Hi,
I am working on a classification problem using a sequence data. I have the positive data which belongs to a gene region I also have negative data which I have selected based upon the most common 5 nucleotides in the center. It seems like my model is over fitting and giving me very high accuracy I am not convinced if I have chosen my negative data correctly. I was wondering if any of the machine learning expert in bioinformatics could provide some wisdom or point me to a best practices paper. Would doing a blast against the positive sequence fasta db versus the rest of the gene regions and selecting the top x matches that have the motif be a better solution?
I am using one hot CNN inception model to do the training and prediction. My problem is that my data is imbalanced and the model trained on the current data set is biased. Above is the web logos of positive and negative sequences of the data
I feel that may be there is a better way to choose negative data. Currently I have taken sequences from gene that do not overlap the positive mRna fragments. I was wondering if there is a better approach that can be used for negative data selection.
Thanks
PS: I do use CD-hit to remove sequence redundancy and reduce sequence similarity
I don't think you're giving enough information for anyone to help you. It seems that you're not convinced that you're taking the right approach so what is the biological question you're trying to address ? What is the data ? How is it represented (i.e. what kind of features do you use) ? Which classifier do you want to use ?

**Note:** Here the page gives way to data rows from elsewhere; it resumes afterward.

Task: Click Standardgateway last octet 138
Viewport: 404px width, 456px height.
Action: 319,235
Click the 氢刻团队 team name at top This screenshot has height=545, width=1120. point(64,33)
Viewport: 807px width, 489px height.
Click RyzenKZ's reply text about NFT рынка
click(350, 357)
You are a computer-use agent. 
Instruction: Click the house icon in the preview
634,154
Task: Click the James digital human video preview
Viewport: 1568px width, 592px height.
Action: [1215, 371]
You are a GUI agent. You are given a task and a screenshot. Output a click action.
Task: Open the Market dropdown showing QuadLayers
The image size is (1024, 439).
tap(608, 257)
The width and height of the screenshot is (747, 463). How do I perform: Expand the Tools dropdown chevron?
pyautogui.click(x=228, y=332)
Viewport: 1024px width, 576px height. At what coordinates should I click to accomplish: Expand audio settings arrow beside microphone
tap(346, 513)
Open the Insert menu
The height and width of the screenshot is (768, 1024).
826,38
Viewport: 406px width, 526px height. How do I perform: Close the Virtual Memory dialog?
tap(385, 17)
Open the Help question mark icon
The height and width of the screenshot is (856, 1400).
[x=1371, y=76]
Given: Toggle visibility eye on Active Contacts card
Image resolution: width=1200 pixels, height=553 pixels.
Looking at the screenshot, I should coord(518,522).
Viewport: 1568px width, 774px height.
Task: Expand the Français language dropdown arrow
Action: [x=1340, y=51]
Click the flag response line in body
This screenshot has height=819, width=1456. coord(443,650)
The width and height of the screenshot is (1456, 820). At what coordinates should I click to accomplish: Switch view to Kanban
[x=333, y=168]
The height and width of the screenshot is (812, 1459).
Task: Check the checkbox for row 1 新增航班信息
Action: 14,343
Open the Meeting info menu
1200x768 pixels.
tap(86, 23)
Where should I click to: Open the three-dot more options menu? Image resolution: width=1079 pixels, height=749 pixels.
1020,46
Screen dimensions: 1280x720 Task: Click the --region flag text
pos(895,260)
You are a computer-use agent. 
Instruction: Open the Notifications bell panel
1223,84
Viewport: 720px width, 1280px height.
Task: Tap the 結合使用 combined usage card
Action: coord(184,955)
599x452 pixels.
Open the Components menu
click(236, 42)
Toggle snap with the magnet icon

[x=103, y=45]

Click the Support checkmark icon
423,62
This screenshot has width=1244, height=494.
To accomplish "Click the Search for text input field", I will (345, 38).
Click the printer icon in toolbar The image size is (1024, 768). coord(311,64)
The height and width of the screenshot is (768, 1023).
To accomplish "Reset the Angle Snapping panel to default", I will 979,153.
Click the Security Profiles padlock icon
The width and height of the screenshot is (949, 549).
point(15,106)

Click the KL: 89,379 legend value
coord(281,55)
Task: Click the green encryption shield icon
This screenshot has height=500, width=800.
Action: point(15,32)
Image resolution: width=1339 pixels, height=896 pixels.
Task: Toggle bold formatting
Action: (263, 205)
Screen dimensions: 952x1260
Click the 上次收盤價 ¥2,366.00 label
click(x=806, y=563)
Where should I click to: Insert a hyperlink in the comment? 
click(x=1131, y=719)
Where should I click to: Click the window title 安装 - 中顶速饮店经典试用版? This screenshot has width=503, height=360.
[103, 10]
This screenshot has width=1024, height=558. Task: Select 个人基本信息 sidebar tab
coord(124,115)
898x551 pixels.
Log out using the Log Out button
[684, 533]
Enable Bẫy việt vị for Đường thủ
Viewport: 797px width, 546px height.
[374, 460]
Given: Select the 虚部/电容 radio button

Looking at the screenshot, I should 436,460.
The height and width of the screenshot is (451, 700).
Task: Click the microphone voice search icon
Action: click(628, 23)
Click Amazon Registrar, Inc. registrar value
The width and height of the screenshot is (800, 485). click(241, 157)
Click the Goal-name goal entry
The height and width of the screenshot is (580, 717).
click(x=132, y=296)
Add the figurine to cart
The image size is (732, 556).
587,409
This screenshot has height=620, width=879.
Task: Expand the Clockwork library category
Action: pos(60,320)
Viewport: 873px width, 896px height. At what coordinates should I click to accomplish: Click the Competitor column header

Hi @Jean-Karim Heriche I have edited the question to provide more information. Looking forward to your reply. Thanks!
Just to add to @Jean-Karmin Heriche said, its difficult to know what makes a good negative set if we don't know what it is you are trying to train. Where have these positive examples come from? What features of them do you wish your net to learn? Are you sure you are overfitting? What is your performance on test data not used in training?
Why is your data imbalanced? If you are "creating" negatives, then presumably you can generate the same number as you have positives?
You still haven't told what it is you're trying to do, i.e. what are you trying to predict and what question is this suppose to answer ? If you're trying to detect a motif in sequences, you should try standard approaches first e.g. HMM-based. Just because deep learning is fashionable and applicable to many problems doesn't mean it's always a good idea. Also very deep networks are known to be susceptible to overfitting. There are many tricks to overcome overfitting in CNNs but the main one is simply to get gigantic training data sets.